EXERCISE INSTRUCTIONS :: Rewrite the listing below with every "height" changed to "length" and nothing else altered. Leave the pictures out of your answer.

(Entries on where items appear)
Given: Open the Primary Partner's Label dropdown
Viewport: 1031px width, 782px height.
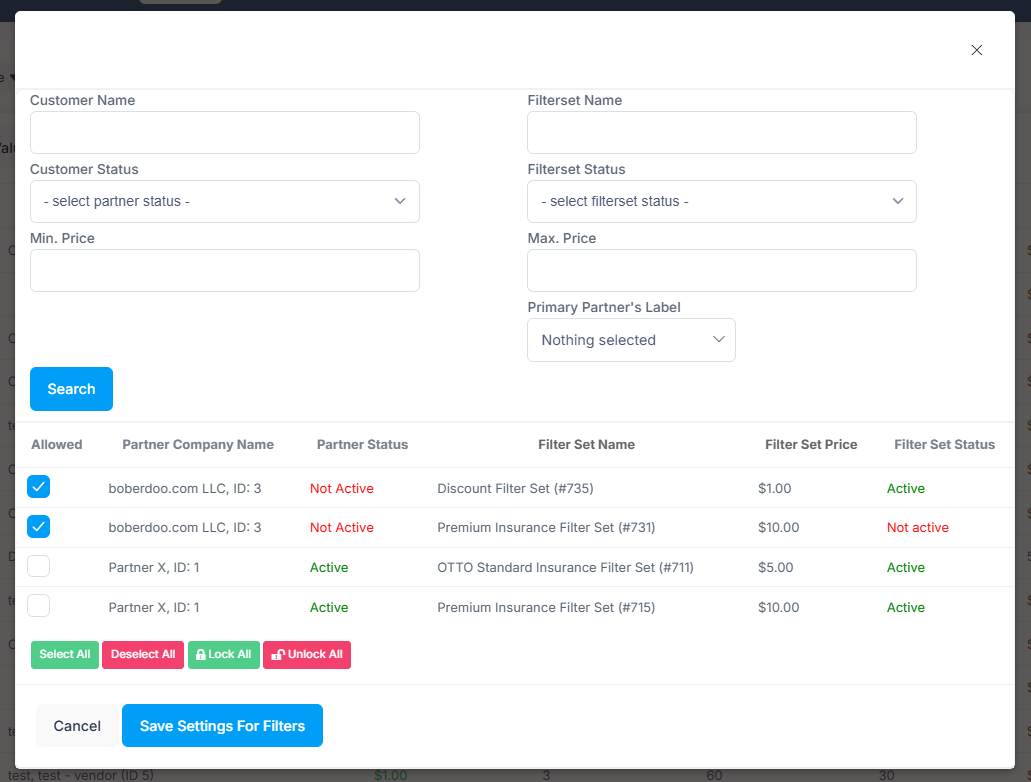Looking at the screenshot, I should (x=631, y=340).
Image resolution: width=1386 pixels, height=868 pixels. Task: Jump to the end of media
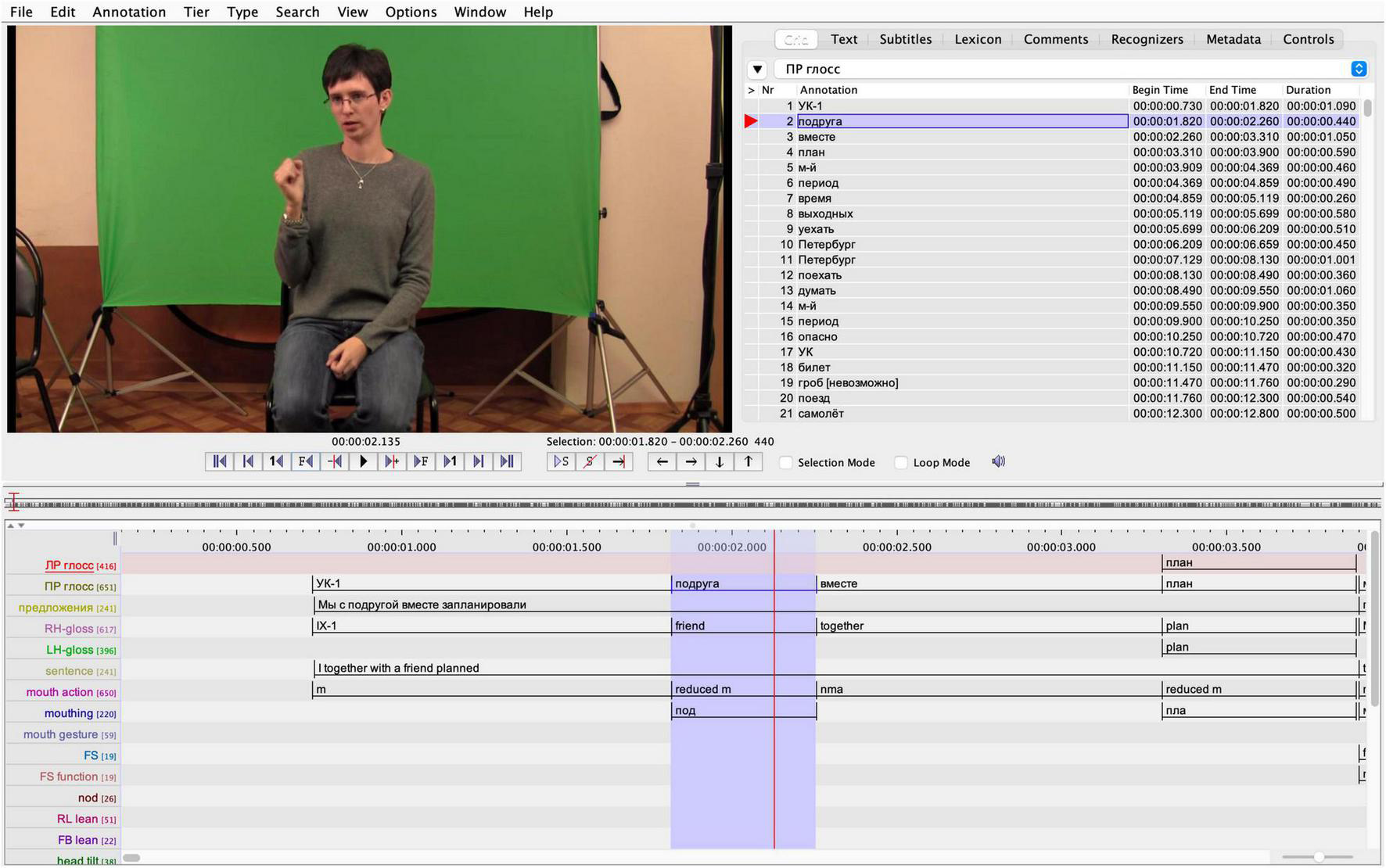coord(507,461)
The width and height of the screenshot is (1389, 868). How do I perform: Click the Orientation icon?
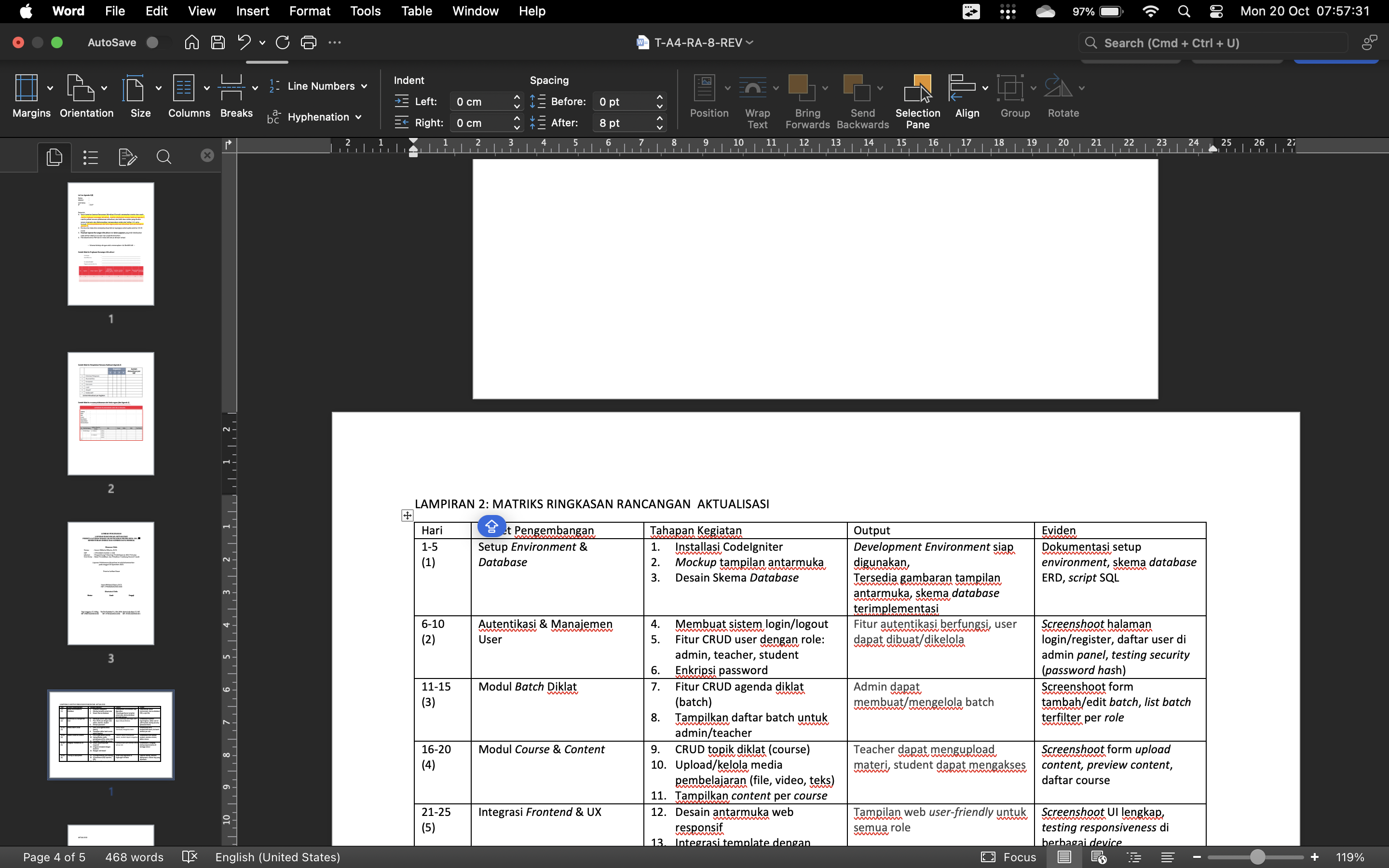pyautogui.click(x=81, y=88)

RESULT BELOW ::
Given: Open the Primary Partner's Label dropdown
Viewport: 1031px width, 782px length.
Looking at the screenshot, I should (x=631, y=340).
Image resolution: width=1386 pixels, length=868 pixels. Task: Jump to the end of media
coord(507,461)
The width and length of the screenshot is (1389, 868). How do I perform: Click the Orientation icon?
pyautogui.click(x=81, y=88)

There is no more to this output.